I tried to keep things friendly.  I wanted to maintain a friendship I considered valuable.  I had to clear the blurred boundaries I'd become accustomed.  Always trying to assert my position in our dynamic and failing.  I receiving large boxes of gifts, unwanted or desired.  I had to explain each time to my friends.  The boxes were guilt that tormented me deeply.  I thought to myself, “what I have I done?”.  I have made it so that he could not move on and he was deteriorating from me dragging this out.  That thought was incompatible with my sense of self.  I never thought that someone could feel that strongly about me.

Like the nights when I received texts begging me to respond or show some level of comfort and support for someone who clearly needed my emotional support.  At the same time, me caving in was perpetuating a co-dependent, toxic dynamic. Or the time when he showed up at my apartment after I insisted he did not come, and he refused to leave.  I could have called the cops.  I didn't.  I couldn't.

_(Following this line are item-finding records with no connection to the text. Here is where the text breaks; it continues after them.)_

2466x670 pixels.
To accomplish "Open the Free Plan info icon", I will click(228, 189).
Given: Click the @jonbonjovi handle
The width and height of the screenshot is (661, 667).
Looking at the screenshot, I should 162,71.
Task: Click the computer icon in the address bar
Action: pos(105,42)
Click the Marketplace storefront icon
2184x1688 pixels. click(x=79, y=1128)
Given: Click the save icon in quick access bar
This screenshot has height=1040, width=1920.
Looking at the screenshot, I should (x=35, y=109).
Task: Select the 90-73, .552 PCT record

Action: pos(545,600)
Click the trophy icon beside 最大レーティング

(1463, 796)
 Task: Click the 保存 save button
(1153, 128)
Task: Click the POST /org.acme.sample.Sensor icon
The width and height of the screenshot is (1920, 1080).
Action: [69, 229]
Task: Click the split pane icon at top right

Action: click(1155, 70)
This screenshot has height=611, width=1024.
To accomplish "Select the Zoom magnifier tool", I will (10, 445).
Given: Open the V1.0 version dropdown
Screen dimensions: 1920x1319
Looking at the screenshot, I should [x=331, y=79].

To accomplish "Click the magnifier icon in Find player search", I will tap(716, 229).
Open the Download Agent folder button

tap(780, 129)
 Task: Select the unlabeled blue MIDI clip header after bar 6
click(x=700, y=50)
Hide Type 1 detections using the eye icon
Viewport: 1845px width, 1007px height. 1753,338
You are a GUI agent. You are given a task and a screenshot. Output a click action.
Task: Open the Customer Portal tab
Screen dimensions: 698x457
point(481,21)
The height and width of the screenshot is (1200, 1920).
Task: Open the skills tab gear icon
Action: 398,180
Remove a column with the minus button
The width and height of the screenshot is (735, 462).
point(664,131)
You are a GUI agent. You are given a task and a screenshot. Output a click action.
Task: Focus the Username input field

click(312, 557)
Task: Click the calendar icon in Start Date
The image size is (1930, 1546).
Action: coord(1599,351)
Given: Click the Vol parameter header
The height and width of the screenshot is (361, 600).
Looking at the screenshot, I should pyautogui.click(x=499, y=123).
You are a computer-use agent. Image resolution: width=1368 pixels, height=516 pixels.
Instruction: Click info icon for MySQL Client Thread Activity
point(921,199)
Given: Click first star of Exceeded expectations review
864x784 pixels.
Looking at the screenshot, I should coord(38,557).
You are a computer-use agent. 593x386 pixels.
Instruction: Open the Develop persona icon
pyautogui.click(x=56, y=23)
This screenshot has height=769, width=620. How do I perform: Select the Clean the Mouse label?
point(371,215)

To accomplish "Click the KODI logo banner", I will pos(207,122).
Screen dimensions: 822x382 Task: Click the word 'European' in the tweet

Life is full of decisions.  Sometimes we learn that we shouldn’t/can’t/won’t make good ones ourselves, so we push down our intuitions.  We don’t feel ourselves.  We end up emotionally confused.  We end up addicted.  We end up hurting people in the process.  Sometimes, doing the right thing is hard and it doesn’t feel good at all.  In fact, it's a concoction of guilt and torture.  Unlearning our toxic methods for handling our emotions is a key part of growing up.

If you are out there... yes, I still think about you.  Yes, sometimes I still cry when I do.  I still have some of your things in my closet.  When I look at them, I see two strangers, who found comfort in each other for a while.  Two strangers, who found a reason to keep moving forward despite all of the uncertainty that life carries. Two strangers, who are forever changed.

I don’t know if, like you hope and wish, I will one day change my mind and be “ready”.  I wish I could tell you that I will be your friend, and my platonic love will never expire.  That is the truth.  I will be there for you like you were for me all of those years when I had nobody else (particularly myself).  Each time I think of you, I pick up my phone to send a text.  Then, I remember that I must let you let me go.